If SPRINT findings hold up, guideline targets should be lowered, he said. “The question obviously is what to do with patients at 120, and at what point do you use aggressive control with medications rather than changes in lifestyle?”
While awaiting study results, Dr. Wright said, “the last thing I want to do is relax blood-pressure control.”
SPRINT likewise begs the question of whether patients and doctors should take immediate action to reduce blood pressure or await study details.
“It’s hard to tell other health care providers how they should react, but this will prompt discussion for all patients over 50 with high blood pressure who don’t only have hypertension, but a high risk of cardiovascular disease, chronic kidney disease or past cardiovascular events,” said Molly B. Conroy, site principal investigator for SPRINT at Pitt, where she’s an associate professor of medicine and epidemiology. “What this will cause me to do with patients with high blood pressure is to make them aware of the new impact treatment can have and start a discussion of whether intensifying medication would be appropriate,” she said.
Hypertension drugs — including ace inhibitors, diuretics, calcium channel blockers and beta blockers — especially for elderly patients can pose side effects including lightheadedness that boosts the risk of falling. They also can lead to fatigue and drain a person of stamina. Others might cause allergic reactions, while calcium channel blockers can cause ankles to swell, Dr. Conroy said.
The good news is that most of the drugs are available in generic form at reduced costs.
Dr. Poornima at Allegheny General Hospital said trial results don’t surprise her. She already has witnessed better results among her own patients at levels below 120/80. While it may be too early to put trial results into action, “it calls attention to goals of blood pressure being lower, and if that is demonstrated in the study, then it would mean changes in blood-pressure management,” she said.

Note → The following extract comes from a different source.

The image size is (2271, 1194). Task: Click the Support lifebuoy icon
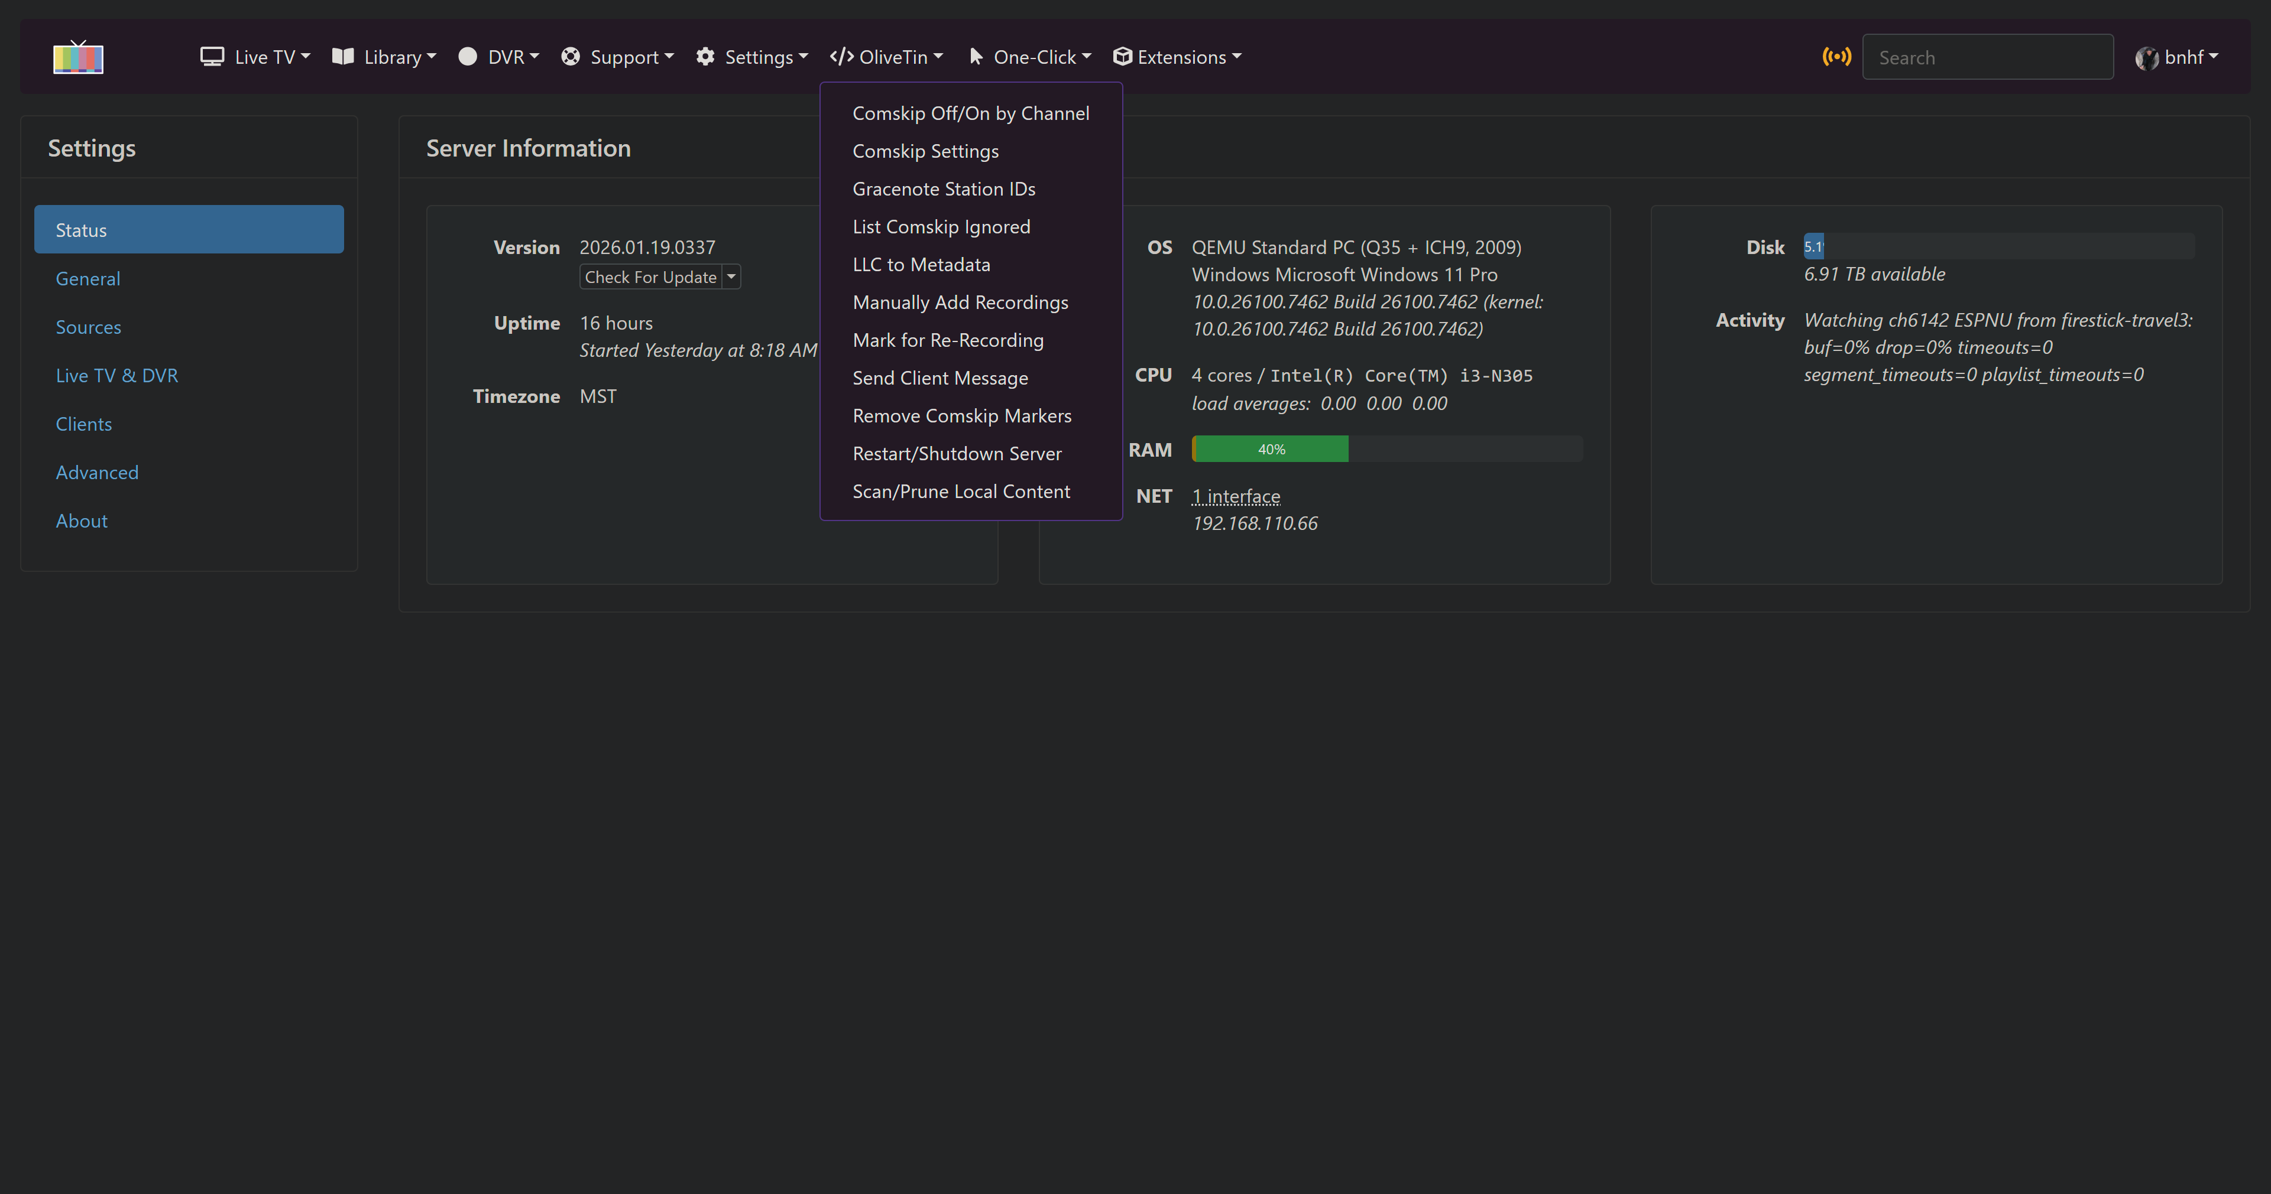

Already, she said, she’s more aggressive in younger patients and those at higher risk for cardiovascular or kidney disease, with hopes that trial results will better explain the impacts of tighter control in different age groups and disease levels.
“I was expecting (SPRINT results) would be the case because I always believed you target levels closer to normal,” Dr. Poornima said. “That’s what we should aim for.”